[Element and text position data]
☆ ☆ ☆ ☆
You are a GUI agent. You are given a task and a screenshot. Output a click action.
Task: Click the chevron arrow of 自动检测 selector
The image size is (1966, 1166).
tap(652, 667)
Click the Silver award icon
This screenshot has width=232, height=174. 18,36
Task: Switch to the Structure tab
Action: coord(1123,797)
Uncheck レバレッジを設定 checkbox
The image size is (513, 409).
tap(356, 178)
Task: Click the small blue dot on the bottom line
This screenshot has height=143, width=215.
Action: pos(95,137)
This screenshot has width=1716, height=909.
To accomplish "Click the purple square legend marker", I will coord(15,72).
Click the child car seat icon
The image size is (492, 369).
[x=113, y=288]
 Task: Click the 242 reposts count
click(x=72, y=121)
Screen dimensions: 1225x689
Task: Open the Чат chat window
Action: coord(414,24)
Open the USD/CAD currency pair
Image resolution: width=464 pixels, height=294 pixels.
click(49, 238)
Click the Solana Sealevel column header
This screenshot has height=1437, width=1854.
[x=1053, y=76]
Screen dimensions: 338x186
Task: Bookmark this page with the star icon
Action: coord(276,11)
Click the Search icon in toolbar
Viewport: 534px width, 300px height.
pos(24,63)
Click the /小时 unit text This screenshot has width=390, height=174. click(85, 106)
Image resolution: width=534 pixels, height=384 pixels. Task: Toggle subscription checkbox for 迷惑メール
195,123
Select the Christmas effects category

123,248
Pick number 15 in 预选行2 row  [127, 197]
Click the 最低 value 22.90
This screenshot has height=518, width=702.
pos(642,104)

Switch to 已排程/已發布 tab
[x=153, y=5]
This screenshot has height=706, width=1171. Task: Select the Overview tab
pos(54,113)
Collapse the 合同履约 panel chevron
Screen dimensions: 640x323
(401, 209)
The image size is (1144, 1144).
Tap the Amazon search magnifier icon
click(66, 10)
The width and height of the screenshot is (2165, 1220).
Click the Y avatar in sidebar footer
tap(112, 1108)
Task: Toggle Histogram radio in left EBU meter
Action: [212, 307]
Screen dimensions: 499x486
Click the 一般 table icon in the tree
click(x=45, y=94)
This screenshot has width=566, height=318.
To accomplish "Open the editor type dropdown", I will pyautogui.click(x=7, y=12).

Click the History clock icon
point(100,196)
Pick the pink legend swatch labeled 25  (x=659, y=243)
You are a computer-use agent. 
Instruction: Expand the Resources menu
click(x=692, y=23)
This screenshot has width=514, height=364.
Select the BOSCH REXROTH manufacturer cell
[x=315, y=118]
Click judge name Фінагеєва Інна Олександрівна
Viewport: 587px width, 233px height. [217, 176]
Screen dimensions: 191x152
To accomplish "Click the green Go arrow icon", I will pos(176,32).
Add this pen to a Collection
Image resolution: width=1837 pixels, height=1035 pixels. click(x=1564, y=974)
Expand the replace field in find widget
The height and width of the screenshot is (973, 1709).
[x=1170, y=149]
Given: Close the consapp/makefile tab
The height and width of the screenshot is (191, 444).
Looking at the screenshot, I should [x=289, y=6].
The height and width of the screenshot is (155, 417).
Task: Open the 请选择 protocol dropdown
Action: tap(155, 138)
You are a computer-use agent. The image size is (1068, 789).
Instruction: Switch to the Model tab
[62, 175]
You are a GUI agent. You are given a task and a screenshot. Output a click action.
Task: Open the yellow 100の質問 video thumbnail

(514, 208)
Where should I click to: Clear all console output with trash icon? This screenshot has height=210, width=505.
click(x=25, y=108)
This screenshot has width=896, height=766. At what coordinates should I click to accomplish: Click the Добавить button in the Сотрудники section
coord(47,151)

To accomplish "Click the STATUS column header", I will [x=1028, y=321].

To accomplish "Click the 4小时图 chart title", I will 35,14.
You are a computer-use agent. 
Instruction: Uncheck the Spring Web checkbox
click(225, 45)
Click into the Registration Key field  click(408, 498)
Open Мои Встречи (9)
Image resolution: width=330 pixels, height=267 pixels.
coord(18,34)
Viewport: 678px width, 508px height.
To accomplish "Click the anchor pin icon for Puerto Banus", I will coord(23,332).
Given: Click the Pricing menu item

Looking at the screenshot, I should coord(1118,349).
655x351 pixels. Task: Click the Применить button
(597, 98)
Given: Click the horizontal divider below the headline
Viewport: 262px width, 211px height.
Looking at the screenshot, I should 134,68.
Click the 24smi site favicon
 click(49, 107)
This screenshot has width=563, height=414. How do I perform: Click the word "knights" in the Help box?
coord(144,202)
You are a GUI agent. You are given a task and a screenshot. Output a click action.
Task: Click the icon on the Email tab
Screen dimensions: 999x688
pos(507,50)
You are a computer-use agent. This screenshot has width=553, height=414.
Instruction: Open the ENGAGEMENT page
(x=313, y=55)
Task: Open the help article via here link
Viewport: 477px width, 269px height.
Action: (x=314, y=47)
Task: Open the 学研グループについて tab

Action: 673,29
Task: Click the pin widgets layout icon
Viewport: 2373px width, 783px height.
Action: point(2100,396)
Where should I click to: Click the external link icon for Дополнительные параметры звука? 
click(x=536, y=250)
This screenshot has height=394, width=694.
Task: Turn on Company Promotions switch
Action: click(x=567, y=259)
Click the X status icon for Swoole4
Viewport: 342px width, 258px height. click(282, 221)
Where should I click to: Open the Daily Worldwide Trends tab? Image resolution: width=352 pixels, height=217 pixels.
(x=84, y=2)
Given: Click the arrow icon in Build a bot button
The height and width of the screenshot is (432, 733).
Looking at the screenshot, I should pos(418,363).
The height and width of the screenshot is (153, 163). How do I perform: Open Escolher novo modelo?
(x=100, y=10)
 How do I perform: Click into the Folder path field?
☆ ☆ ☆ ☆
Aim of the task -
Render the part of the listing that opens with the line containing "Task: Click the 242 reposts count" and closes with the line containing "Click the /小时" as a JSON list of strings, one string per line, leaving out blank lines.

Task solution -
[
  " Task: Click the 242 reposts count",
  "click(x=72, y=121)",
  "Screen dimensions: 1225x689",
  "Task: Open the Чат chat window",
  "Action: coord(414,24)",
  "Open the USD/CAD currency pair",
  "Image resolution: width=464 pixels, height=294 pixels.",
  "click(49, 238)",
  "Click the Solana Sealevel column header",
  "This screenshot has height=1437, width=1854.",
  "[x=1053, y=76]",
  "Screen dimensions: 338x186",
  "Task: Bookmark this page with the star icon",
  "Action: coord(276,11)",
  "Click the Search icon in toolbar",
  "Viewport: 534px width, 300px height.",
  "pos(24,63)",
  "Click the /小时 unit text This screenshot has width=390, height=174. click(85, 106)"
]